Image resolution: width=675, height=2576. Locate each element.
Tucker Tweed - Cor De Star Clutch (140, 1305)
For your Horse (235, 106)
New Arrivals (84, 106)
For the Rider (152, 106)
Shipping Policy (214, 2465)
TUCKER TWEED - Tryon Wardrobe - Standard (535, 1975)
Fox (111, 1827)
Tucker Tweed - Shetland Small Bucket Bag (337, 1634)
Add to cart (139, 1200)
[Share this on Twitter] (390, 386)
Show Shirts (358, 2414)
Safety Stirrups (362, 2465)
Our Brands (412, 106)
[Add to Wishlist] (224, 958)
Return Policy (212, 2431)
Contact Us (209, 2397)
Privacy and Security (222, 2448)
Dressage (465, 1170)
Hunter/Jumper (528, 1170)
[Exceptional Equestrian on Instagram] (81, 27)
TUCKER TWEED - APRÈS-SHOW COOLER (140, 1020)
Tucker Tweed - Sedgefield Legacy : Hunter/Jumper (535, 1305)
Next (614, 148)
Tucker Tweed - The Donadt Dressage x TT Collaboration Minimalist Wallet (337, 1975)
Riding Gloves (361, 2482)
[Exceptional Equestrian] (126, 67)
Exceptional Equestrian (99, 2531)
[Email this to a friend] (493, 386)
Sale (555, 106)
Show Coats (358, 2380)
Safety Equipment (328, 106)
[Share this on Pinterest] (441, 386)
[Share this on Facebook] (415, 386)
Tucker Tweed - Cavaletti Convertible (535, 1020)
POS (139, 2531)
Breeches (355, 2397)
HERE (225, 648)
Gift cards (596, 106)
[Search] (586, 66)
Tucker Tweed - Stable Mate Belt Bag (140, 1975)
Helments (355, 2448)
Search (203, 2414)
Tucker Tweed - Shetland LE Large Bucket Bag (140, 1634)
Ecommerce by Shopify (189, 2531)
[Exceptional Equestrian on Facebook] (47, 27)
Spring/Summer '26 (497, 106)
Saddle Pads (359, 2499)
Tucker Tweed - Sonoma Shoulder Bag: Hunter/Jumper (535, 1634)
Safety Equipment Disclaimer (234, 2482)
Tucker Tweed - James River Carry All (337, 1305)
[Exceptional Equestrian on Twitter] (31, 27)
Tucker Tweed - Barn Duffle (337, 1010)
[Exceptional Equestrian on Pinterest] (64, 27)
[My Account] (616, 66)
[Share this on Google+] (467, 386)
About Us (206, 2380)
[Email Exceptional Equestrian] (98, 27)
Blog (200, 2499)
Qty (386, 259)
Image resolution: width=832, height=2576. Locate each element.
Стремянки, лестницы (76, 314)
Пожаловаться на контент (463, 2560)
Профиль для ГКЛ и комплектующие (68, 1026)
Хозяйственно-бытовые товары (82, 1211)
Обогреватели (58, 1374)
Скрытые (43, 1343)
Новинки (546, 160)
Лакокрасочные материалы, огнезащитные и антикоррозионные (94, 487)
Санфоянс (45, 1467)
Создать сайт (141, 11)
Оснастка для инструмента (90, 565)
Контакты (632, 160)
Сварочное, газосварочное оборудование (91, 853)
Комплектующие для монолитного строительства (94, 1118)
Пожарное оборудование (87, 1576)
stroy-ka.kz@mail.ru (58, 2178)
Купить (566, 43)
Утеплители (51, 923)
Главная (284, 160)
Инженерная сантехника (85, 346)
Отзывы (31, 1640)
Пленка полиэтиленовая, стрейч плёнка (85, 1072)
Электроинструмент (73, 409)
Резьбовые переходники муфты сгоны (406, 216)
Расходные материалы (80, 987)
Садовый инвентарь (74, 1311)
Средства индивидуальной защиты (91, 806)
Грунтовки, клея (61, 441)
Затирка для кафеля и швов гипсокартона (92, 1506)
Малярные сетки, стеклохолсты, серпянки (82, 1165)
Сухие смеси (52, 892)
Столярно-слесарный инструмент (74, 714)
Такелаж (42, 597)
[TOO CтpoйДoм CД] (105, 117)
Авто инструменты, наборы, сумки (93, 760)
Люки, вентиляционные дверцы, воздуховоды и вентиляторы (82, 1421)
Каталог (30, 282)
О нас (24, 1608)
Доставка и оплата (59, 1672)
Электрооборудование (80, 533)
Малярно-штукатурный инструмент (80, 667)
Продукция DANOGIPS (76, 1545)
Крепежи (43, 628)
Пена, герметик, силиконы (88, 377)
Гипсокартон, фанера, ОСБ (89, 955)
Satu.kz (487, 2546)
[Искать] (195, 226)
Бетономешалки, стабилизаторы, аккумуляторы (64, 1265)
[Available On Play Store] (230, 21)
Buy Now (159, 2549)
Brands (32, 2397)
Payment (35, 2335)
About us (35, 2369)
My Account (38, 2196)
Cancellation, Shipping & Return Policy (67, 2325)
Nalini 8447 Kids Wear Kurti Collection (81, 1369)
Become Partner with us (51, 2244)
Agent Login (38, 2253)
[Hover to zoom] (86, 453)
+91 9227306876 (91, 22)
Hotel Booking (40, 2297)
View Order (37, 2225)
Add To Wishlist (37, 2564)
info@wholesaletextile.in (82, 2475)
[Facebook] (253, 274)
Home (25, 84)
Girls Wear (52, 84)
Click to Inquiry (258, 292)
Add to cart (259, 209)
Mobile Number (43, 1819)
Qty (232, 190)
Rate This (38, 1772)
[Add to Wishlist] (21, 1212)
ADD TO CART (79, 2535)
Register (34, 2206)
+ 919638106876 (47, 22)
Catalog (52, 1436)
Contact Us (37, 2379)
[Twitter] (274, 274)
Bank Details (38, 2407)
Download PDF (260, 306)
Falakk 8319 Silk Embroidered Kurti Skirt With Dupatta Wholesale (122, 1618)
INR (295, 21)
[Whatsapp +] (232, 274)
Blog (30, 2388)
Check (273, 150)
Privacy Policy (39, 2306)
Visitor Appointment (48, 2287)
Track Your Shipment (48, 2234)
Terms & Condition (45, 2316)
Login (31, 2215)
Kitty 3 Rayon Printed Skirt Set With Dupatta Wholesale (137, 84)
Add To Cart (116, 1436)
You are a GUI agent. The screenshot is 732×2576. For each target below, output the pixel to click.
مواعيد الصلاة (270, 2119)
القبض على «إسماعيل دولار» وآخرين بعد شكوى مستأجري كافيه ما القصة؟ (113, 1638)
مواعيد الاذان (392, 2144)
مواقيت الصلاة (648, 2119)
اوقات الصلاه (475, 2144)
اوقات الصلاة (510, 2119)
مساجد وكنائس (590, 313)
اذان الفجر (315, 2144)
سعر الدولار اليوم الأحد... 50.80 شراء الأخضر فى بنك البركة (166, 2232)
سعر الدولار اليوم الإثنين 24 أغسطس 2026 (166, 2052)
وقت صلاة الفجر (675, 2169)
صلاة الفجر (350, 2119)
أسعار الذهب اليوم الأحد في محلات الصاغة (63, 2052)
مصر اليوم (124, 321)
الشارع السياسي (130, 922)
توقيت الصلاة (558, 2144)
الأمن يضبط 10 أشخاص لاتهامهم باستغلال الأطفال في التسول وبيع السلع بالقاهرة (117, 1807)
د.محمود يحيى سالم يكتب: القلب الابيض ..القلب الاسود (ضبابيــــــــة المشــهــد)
☆ ☆ ☆ ☆ ☆
## [ABOUT THIS TASK]
From the entries above, collect every line with the string "Pinterest" in it.

## [RESPONSE AREA]
[Share this on Pinterest] (441, 386)
[Exceptional Equestrian on Pinterest] (64, 27)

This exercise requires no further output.